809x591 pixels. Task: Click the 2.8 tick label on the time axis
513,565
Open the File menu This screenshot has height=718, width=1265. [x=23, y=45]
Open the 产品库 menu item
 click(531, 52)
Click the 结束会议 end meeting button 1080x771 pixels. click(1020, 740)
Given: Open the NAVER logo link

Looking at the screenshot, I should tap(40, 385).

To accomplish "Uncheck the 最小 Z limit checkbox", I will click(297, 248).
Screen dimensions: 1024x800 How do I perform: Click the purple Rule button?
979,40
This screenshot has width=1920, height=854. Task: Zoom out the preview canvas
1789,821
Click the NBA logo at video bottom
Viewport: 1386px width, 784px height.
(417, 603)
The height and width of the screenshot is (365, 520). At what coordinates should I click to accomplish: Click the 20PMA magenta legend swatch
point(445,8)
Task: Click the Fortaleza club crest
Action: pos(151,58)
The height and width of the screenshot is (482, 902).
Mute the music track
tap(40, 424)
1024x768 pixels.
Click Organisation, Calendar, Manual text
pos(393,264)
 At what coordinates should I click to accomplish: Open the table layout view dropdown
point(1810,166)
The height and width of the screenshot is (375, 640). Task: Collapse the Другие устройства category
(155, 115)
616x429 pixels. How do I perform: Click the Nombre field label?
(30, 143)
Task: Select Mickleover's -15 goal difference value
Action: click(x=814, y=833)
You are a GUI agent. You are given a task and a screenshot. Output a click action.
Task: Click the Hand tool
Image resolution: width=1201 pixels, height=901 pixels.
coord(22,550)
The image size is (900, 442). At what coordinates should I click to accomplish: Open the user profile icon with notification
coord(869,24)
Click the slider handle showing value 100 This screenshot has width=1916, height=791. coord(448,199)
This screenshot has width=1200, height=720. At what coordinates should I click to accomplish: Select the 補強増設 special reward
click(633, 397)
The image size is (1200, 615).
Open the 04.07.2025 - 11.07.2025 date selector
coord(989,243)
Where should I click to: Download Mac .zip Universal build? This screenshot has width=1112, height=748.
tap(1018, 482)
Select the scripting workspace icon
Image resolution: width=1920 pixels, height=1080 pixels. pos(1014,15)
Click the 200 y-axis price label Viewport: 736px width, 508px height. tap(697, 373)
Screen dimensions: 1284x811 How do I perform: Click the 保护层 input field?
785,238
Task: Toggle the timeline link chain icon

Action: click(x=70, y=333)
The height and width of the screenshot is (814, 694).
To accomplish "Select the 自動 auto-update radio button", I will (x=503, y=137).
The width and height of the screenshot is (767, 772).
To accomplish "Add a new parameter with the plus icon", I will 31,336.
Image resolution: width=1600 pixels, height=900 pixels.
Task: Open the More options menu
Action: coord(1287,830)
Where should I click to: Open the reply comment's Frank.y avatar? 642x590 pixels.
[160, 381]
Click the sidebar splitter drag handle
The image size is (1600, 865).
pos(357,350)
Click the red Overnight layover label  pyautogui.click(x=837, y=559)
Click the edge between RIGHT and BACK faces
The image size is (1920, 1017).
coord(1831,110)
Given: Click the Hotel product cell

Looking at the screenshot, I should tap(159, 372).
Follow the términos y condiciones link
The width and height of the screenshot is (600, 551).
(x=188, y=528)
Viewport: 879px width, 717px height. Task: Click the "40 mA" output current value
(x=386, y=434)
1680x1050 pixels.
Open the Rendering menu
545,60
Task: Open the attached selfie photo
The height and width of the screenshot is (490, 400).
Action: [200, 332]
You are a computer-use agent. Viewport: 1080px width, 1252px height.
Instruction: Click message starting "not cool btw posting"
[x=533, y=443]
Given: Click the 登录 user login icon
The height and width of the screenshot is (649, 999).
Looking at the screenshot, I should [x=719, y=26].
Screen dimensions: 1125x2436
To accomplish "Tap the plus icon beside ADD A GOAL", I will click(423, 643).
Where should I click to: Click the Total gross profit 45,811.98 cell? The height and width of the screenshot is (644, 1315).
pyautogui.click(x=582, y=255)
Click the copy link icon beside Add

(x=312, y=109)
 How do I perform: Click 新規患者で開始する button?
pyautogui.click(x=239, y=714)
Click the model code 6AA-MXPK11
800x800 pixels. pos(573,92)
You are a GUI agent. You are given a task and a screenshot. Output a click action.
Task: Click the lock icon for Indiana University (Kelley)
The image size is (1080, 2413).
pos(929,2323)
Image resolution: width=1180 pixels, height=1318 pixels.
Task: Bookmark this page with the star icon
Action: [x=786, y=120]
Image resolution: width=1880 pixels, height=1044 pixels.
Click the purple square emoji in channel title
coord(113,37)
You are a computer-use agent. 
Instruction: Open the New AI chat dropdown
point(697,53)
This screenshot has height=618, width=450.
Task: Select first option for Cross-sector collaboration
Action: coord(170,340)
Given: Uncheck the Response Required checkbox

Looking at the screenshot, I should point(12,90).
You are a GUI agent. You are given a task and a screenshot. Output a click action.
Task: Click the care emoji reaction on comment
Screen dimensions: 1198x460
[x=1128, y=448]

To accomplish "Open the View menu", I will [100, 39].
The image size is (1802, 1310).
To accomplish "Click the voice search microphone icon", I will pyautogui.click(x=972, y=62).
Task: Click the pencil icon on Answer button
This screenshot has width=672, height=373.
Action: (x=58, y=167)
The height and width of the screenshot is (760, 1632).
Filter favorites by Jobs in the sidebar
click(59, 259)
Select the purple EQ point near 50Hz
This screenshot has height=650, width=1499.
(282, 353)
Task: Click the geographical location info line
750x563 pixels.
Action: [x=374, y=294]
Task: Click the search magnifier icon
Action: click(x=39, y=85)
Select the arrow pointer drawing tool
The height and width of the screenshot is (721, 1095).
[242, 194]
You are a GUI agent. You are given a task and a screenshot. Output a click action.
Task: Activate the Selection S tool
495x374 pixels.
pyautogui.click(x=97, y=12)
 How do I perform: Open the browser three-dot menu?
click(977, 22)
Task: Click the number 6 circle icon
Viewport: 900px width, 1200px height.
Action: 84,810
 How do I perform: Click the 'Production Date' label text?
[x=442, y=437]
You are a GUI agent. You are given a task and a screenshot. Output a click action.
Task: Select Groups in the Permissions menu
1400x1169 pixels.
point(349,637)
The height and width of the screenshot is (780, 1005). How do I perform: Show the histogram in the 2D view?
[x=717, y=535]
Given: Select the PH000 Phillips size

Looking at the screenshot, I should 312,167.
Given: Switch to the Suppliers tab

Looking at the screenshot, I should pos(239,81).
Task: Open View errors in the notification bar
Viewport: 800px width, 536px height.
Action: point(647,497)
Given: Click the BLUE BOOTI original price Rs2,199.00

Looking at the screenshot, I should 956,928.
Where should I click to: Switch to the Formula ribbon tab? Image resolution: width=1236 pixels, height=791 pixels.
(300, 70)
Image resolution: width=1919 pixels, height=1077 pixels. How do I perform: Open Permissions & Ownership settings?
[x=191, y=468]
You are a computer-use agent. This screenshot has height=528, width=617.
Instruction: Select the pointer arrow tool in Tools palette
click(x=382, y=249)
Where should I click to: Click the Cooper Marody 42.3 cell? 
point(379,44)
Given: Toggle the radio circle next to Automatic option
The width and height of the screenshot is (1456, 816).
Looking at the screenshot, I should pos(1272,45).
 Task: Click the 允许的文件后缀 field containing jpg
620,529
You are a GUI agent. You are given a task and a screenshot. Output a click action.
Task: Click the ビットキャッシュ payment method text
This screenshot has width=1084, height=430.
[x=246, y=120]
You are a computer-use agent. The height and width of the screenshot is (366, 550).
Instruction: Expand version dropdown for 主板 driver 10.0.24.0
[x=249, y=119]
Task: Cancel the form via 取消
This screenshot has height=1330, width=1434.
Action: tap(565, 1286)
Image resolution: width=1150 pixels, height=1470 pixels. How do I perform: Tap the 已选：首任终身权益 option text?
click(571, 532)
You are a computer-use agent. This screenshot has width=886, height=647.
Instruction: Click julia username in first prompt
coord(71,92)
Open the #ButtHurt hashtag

- - -

*WORK INSTRUCTIONS*.
What do the lines above say from the one containing "Given: Click the Hotel product cell" down to the one containing "Given: Click the 登录 user login icon"? Return them exactly, both end lines included, and only them.

*ANSWER SECTION*.
Given: Click the Hotel product cell

Looking at the screenshot, I should tap(159, 372).
Follow the términos y condiciones link
The width and height of the screenshot is (600, 551).
(x=188, y=528)
Viewport: 879px width, 717px height. Task: Click the "40 mA" output current value
(x=386, y=434)
1680x1050 pixels.
Open the Rendering menu
545,60
Task: Open the attached selfie photo
The height and width of the screenshot is (490, 400).
Action: [200, 332]
You are a computer-use agent. Viewport: 1080px width, 1252px height.
Instruction: Click message starting "not cool btw posting"
[x=533, y=443]
Given: Click the 登录 user login icon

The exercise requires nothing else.